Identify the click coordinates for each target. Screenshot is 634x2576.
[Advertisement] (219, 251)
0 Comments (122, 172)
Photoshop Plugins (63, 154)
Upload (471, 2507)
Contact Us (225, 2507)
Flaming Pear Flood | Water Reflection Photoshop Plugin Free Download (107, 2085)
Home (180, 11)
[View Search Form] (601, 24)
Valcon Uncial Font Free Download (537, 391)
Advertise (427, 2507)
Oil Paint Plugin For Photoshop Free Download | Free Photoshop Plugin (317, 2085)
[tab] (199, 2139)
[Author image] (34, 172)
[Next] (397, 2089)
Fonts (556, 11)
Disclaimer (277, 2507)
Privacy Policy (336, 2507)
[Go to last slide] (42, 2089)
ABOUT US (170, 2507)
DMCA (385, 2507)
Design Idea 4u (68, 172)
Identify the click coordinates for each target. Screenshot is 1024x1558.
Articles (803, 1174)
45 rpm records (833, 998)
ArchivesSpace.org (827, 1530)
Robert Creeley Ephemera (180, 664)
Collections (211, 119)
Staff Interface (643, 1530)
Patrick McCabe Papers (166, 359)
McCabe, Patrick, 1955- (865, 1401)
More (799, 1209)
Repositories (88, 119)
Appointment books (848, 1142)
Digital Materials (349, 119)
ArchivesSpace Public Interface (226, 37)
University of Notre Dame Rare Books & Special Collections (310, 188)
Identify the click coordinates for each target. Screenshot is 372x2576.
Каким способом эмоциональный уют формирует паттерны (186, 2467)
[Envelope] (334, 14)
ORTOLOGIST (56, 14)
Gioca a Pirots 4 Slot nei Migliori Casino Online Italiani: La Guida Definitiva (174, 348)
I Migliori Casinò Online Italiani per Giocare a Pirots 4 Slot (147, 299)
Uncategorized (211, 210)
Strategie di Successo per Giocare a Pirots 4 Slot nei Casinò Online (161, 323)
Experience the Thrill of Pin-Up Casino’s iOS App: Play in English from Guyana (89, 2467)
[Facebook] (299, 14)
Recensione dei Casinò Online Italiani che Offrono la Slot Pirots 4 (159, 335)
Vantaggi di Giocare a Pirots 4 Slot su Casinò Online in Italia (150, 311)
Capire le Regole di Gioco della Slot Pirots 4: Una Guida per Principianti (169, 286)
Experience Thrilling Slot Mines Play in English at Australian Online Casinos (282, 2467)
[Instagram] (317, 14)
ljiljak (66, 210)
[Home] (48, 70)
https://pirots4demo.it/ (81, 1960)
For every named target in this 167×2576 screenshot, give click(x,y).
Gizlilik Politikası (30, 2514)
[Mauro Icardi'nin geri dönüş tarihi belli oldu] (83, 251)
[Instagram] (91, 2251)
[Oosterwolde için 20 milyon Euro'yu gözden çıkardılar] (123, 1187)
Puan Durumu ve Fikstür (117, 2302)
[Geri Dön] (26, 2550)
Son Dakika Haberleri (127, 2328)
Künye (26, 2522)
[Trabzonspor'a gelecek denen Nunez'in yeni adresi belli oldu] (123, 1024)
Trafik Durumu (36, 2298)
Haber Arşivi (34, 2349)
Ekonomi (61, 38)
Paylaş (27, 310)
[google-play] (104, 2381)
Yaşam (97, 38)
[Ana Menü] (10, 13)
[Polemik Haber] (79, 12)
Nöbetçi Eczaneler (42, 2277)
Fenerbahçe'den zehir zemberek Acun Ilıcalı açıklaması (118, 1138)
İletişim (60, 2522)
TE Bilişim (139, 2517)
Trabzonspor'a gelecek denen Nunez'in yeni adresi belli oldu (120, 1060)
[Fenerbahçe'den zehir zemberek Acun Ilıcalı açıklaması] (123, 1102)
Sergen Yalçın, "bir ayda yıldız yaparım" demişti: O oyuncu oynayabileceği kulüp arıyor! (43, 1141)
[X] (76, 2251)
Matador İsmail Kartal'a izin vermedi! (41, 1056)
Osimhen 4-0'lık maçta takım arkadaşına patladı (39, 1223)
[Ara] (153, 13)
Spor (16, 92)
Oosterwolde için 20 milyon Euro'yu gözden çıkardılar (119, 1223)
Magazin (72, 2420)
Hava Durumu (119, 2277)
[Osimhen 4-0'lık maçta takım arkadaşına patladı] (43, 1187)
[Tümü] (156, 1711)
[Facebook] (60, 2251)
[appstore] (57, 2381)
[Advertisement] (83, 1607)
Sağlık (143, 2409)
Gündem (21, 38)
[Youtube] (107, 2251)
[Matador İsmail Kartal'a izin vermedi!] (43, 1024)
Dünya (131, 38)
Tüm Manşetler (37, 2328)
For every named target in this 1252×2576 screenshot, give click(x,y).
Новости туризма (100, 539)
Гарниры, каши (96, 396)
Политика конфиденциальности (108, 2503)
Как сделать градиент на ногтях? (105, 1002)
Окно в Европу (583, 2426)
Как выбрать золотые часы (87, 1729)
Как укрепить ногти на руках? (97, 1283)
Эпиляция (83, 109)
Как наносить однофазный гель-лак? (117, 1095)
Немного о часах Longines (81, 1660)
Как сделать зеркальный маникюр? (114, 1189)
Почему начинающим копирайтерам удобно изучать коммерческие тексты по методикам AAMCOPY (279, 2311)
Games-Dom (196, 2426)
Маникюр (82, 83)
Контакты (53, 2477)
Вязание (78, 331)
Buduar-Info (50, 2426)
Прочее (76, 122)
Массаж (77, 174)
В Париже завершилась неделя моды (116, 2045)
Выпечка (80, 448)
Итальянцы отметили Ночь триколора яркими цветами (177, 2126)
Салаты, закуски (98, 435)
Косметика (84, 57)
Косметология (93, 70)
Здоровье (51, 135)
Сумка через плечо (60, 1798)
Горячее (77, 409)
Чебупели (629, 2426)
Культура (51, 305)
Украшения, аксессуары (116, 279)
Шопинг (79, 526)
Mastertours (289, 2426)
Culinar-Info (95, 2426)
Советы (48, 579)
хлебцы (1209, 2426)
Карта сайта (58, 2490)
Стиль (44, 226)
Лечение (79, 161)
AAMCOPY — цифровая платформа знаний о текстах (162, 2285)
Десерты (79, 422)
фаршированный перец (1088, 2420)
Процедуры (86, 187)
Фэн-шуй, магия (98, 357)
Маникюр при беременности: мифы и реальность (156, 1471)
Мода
---*---
**What to work on**
Look for the string "each" in the data above and return every line that has it.

**Task answer**
Identify the click coordinates for each target. Screenshot is 634x2576.
Identify the click coordinates for each target. Screenshot is 1024x1558.
Identify the click coordinates for each target. Screenshot is 372x2576.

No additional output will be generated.